Crafting long-term strategic plan is key goal for newly installed president of Louisiana State Bar Association

By John Breslin | Jun 21, 2018

Working to craft a new long-term strategic plan to keep the Louisiana State Bar Association (LSBA) effective and viable in the coming years is one of the key goals of the organization's newly installed president, Barry H. Grodsky.

Working to craft a new long-term strategic plan to keep the Louisiana State Bar Association (LSBA) effective and viable in the coming years is one of the key goals of the organization's newly installed president, Barry H. Grodsky.

Grodsky, a partner in New Orleans-based law firm Taggart Morton, was named president of the association at the bar association's annual meeting in Florida on June 7, the organization announced in a press release.

The oath of office was administered by the Louisiana Supreme Court Chief Justice Bernette Joshua Johnson.

Grodsky said he "has set several goals for his year as president, balancing the long-term best practices needed to keep the statewide association of 22,000+ members effective, efficient and viable with the immediate needs of individual members and the general public,"  the LSBA release said.

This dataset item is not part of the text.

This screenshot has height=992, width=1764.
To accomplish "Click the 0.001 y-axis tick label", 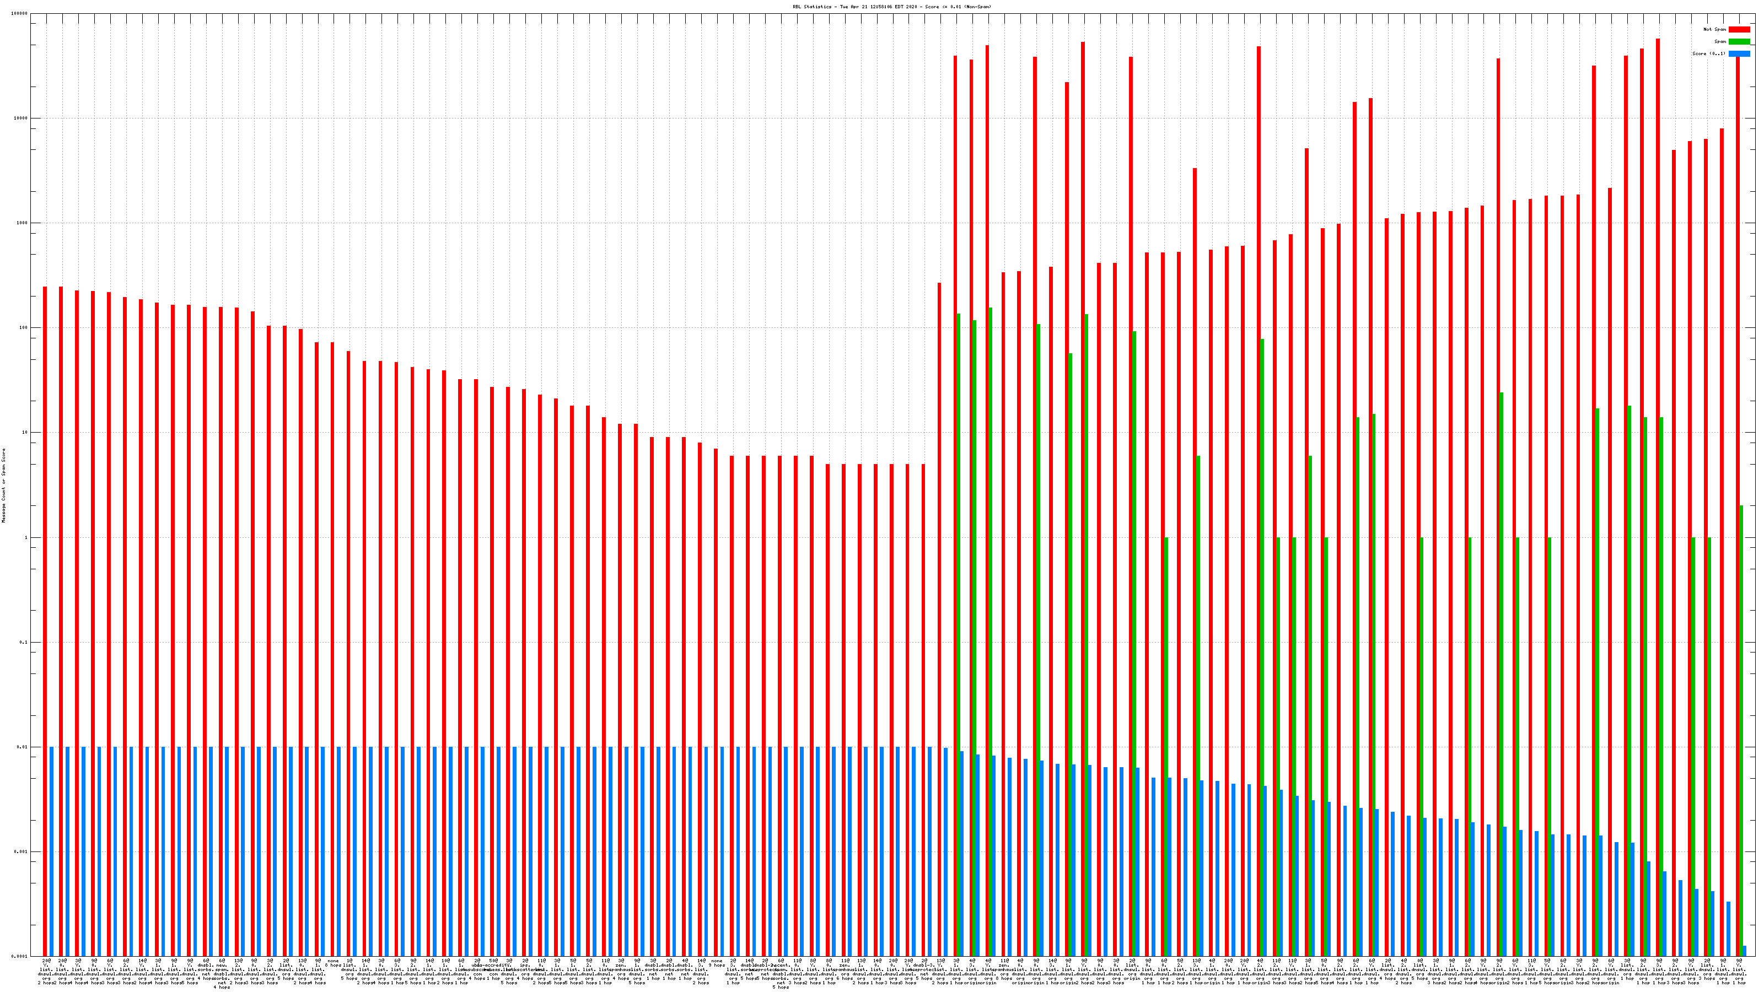I will (21, 852).
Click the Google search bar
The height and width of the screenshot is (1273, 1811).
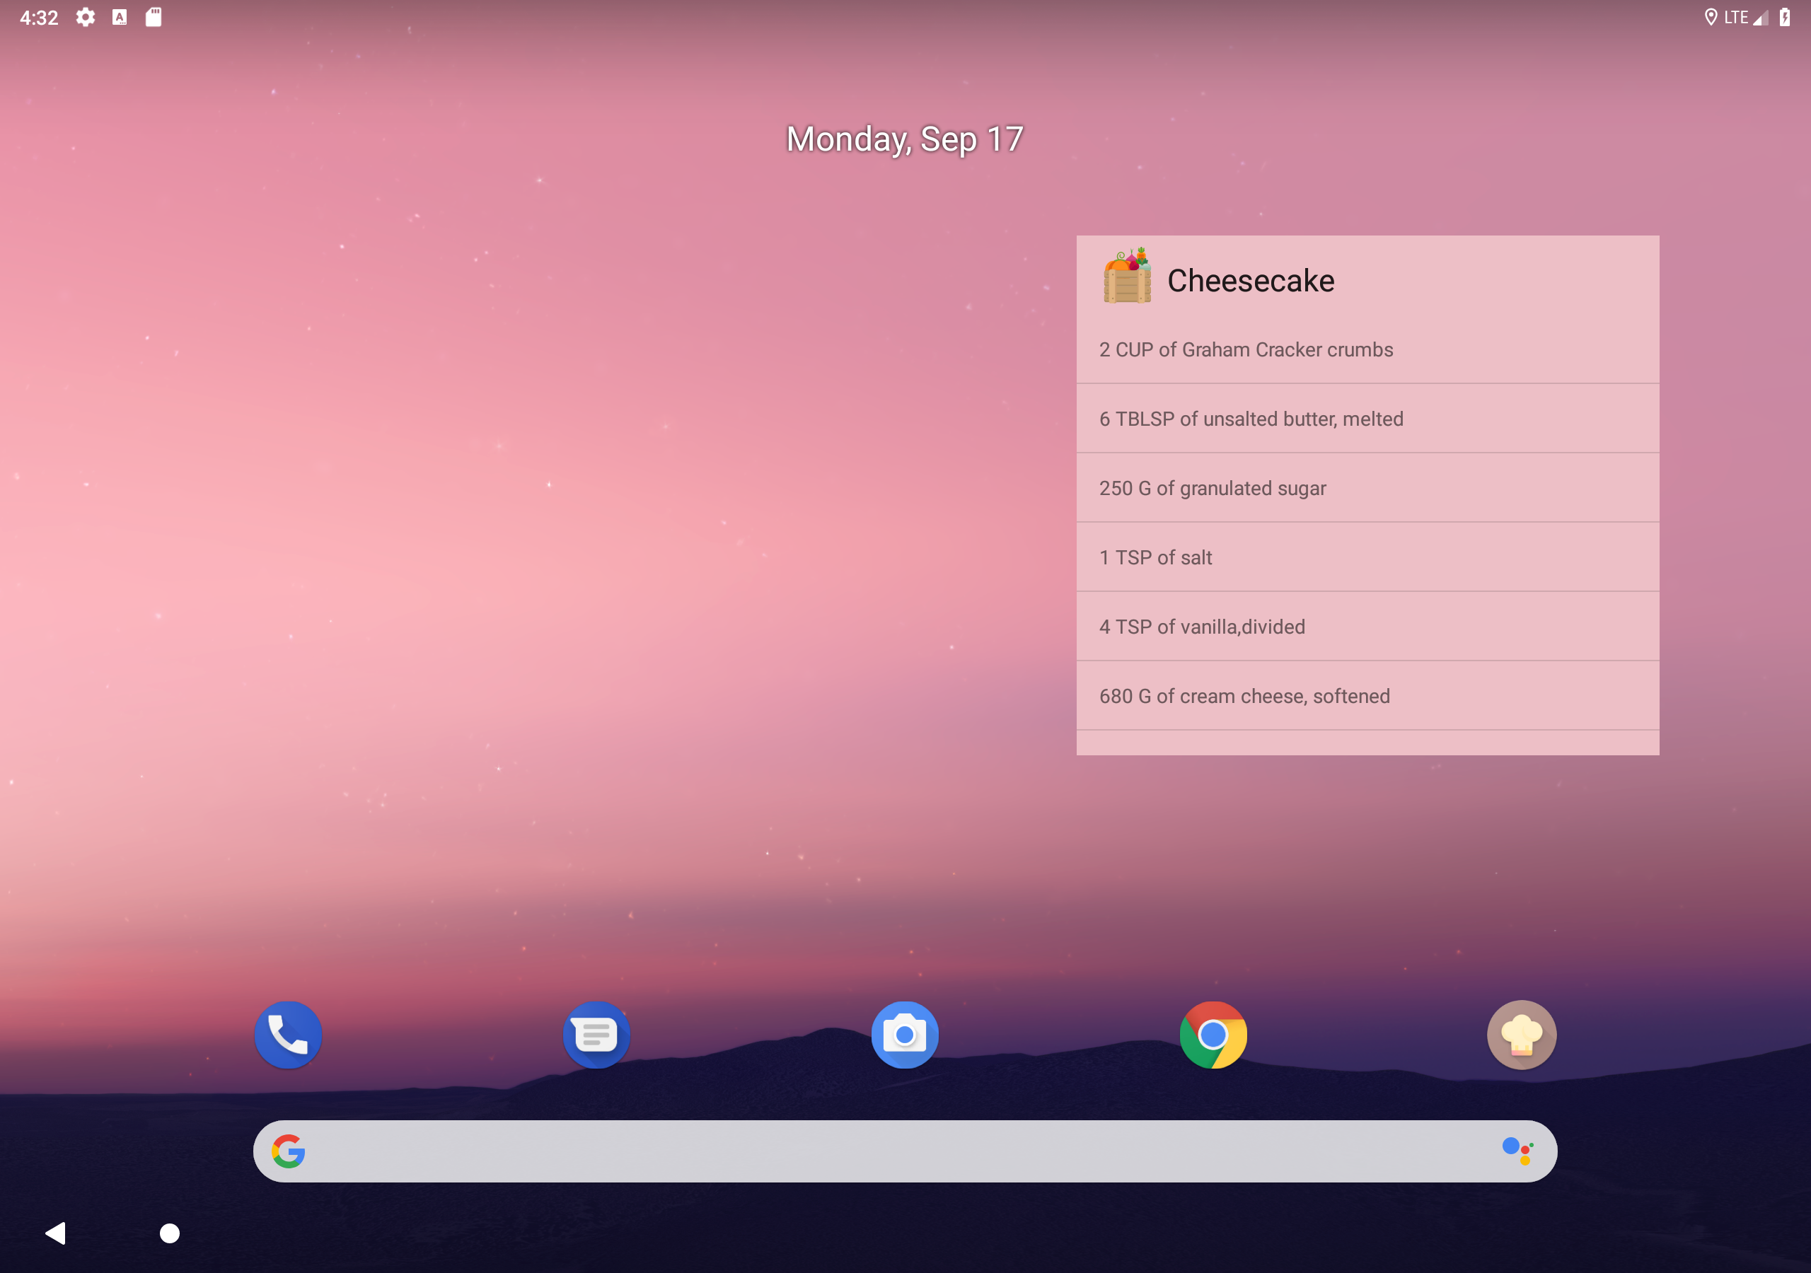point(905,1151)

Louisiana State Bar Association website photo

Grodsky will begin work on the association's next long-term strategic plan, adding that "we must have another plan to cover the LSBA’s next 0-2, 2-4 years years and beyond. The committee is beginning work now. This will lay the groundwork and become a road map for those who come after to steer the organization," the release said.

Another key objective for the next year will be promoting access to legal services and what the association describes as justice for all.

“Louisiana is one of only three states which does not fund access to justice programs, and, although Congress does provide resources, these programs are still underfunded," Grodsky said in the release. "We will work closely with the Louisiana Bar Foundation, which does a magnificent job of getting money in and allocating it to the various legal services agencies throughout the state."

A new, revamped, LSBA Code of Profession is expected to emerge during his year in office. The association cited Grodsky's membership of the Professionalism and Quality of Life Committee, now morphed into the Committee on the Profession, as an indicator of focus.

“The original Code of Professionalism was created 26 years ago and it needed to be updated for the 21st century," Grodsky said in the release. "We kept the good parts, such as ‘My word is my bond’ and ‘Respect for the court,’ but we added things that are topical now, such as the proper use of social media."

The report, after being signed of by the Supreme Court, “will be sent to all 22,000+ lawyers with my sincere hope that everyone will read and reflect on it. It is aspirational, not mandatory, but it is a good thing," he said.

Grodsky is also a strong supporter of the association's transition into practice (TIP) mentoring program and plans to offer assistance to supporting attorneys beyond their first year. The program matches new attorneys with those more experienced. “But after the mentoring program is complete, we couldn’t just leave the young lawyers on the doorstep. Now we are creating programs for lawyers in practice from two to seven years,” he said.

Grodsky also wants to help law students not only with how to handle student debt but also in relation to assessing character and fitness portions of the bar admission. This fitness and character portion of the bar admission has grown more rigorous in recent years, he pointed out.